_DIRECTIONS_
1/ Reproduce word for word the portion of the 2010 Toronto Nationals article below that opens with the words "The 2010 Toronto" and closes with "as a defenseman.".
2/ Using the 2010 Toronto Nationals article below, decide whether each statement agrees with it. Answer yes or no for each and quote the words from the article that settle it. (a) The Nationals played their 2010 home games at BMO Field. (b) Brodie Merrill won the Major League Lacrosse Defensive Player of the Year Award. (c) Boston finished ahead of Denver on the strength of their head-to-head record.

_PASSAGE TO READ_
# # # #

- Head coach: David Huntley
- Home stadium: Lamport Stadium

Results
- Record: 3-9
- Division place: 6th MLL
- Playoffs: Did not qualify

= 2010 Toronto Nationals season =

The 2010 Toronto Nationals season was the second for the franchise. After playing their 2009 season at BMO Field, the Nationals moved their home games to Lamport Stadium for their second season. Coming off a Steinfeld Cup victory in 2009, the Nationals were unable to repeat this achievement. They finished last in the league in 2010 and failed to qualify for the playoffs with a 3-9 record. Brodie Merrill won the Major League Lacrosse Defensive player of the Year Award and was named to the All-MLL team as a defenseman.

== Standings ==
W = Wins, L = Losses, PCT = Winning Percentage, GB = Games Back of first place, GF = Goals For, 2ptGF = 2 point Goals For, GA = Goals Against, 2ptGA = 2 point Goals Against

| Qualified for playoffs |

| Team | W | L | PCT | GB | GF | 2ptGF | GA | 2ptGA |
|---|---|---|---|---|---|---|---|---|
| Boston Cannons | 8 | 4 | .667 | - | 174 | 15 | 141 | 10 |
| Denver Outlaws | 8 | 4 | .667 | - | 158 | 9 | 148 | 10 |
| Long Island Lizards | 7 | 5 | .583 | 1 | 141 | 9 | 139 | 12 |
| Chesapeake Bayhawks | 6 | 6 | .500 | 2 | 161 | 18 | 158 | 8 |
| Chicago Machine | 4 | 8 | .333 | 4 | 157 | 4 | 171 | 11 |
| Toronto Nationals | 3 | 9 | .250 | 5 | 132 | 8 | 166 | 12 |

Boston finished ahead of Denver based on a head to head record of 3-0.

# # # #

_DATASET CONTENT_
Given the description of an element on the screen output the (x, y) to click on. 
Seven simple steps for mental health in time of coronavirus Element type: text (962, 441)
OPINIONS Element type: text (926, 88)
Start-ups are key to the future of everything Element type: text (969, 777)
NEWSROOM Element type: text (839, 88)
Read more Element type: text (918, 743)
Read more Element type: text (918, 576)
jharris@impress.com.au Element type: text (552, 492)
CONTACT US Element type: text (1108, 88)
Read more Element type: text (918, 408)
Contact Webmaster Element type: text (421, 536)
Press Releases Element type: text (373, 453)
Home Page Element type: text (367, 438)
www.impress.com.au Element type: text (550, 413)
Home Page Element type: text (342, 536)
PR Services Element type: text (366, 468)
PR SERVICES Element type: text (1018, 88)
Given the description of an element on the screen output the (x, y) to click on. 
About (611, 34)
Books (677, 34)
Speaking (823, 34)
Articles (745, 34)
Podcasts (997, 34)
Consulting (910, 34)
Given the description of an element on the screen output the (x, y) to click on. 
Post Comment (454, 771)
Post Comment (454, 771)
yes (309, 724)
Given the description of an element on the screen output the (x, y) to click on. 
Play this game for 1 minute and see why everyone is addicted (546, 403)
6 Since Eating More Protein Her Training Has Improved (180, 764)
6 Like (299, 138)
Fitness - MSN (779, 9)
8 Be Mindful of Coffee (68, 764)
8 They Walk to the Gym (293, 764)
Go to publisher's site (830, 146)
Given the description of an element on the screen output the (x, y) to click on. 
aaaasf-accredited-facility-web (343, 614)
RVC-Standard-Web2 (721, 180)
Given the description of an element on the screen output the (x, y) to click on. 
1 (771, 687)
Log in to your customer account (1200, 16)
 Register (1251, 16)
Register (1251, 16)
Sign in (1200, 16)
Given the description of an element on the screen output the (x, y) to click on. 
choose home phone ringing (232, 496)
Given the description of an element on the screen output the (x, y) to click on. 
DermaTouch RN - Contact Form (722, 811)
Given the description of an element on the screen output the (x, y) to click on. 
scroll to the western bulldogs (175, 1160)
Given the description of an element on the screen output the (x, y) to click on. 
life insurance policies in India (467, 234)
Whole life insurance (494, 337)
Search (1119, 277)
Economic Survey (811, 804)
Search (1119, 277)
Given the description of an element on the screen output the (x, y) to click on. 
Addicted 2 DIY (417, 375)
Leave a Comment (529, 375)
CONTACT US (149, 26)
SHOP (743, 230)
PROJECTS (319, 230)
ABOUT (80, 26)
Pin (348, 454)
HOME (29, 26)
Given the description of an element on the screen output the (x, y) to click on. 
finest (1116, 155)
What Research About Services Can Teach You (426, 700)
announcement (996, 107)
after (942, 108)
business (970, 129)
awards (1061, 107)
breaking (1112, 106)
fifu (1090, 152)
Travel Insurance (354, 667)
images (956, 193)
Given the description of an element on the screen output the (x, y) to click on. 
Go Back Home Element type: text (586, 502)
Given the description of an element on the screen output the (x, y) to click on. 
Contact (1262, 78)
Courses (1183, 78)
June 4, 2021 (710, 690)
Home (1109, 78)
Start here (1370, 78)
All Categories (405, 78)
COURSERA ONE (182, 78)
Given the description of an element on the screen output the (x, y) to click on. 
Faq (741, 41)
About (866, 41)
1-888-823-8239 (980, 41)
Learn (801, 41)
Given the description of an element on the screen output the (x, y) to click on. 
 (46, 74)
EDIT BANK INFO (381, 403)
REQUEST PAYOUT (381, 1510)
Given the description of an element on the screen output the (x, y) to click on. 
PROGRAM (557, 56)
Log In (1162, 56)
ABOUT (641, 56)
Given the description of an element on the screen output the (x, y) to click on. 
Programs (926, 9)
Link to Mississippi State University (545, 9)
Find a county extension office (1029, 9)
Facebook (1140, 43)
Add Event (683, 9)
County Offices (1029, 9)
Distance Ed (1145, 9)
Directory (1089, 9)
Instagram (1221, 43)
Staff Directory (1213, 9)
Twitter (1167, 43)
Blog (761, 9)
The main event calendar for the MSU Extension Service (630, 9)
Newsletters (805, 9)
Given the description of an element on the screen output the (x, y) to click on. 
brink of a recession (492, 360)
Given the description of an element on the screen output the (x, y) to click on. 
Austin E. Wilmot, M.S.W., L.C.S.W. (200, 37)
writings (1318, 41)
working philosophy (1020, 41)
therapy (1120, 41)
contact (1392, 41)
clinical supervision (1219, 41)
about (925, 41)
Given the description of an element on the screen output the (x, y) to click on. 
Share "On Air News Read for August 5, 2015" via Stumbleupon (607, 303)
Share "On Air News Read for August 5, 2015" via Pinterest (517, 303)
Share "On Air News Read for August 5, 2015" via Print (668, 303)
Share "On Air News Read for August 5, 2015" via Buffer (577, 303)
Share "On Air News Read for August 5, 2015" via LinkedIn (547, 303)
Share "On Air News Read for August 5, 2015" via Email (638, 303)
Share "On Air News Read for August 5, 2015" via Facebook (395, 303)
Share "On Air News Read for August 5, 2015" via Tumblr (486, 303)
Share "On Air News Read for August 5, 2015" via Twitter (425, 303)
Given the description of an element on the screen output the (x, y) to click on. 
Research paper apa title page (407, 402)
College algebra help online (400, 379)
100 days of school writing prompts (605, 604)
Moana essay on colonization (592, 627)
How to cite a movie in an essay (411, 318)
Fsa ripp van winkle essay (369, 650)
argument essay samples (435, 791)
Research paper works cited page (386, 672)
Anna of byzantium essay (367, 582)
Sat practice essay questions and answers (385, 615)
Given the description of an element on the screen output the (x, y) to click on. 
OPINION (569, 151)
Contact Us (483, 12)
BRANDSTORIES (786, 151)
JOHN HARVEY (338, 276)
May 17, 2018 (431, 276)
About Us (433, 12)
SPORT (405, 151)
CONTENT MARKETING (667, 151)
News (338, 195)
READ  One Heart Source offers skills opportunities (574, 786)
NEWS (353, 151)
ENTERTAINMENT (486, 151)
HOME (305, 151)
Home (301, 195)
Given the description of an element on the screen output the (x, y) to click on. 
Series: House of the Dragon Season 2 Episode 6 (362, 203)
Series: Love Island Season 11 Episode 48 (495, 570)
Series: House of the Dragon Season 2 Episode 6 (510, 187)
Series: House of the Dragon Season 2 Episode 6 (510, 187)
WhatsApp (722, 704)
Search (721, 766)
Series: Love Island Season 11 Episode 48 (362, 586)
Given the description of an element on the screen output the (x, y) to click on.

# # # #

_RESPONSES BY TASK_
1/
The 2010 Toronto Nationals season was the second for the franchise. After playing their 2009 season at BMO Field, the Nationals moved their home games to Lamport Stadium for their second season. Coming off a Steinfeld Cup victory in 2009, the Nationals were unable to repeat this achievement. They finished last in the league in 2010 and failed to qualify for the playoffs with a 3-9 record. Brodie Merrill won the Major League Lacrosse Defensive player of the Year Award and was named to the All-MLL team as a defenseman.

2/
(a) No: "the Nationals moved their home games to Lamport Stadium for their second season."
(b) Yes: "Brodie Merrill won the Major League Lacrosse Defensive player of the Year Award"
(c) Yes: "Boston finished ahead of Denver based on a head to head record of 3-0."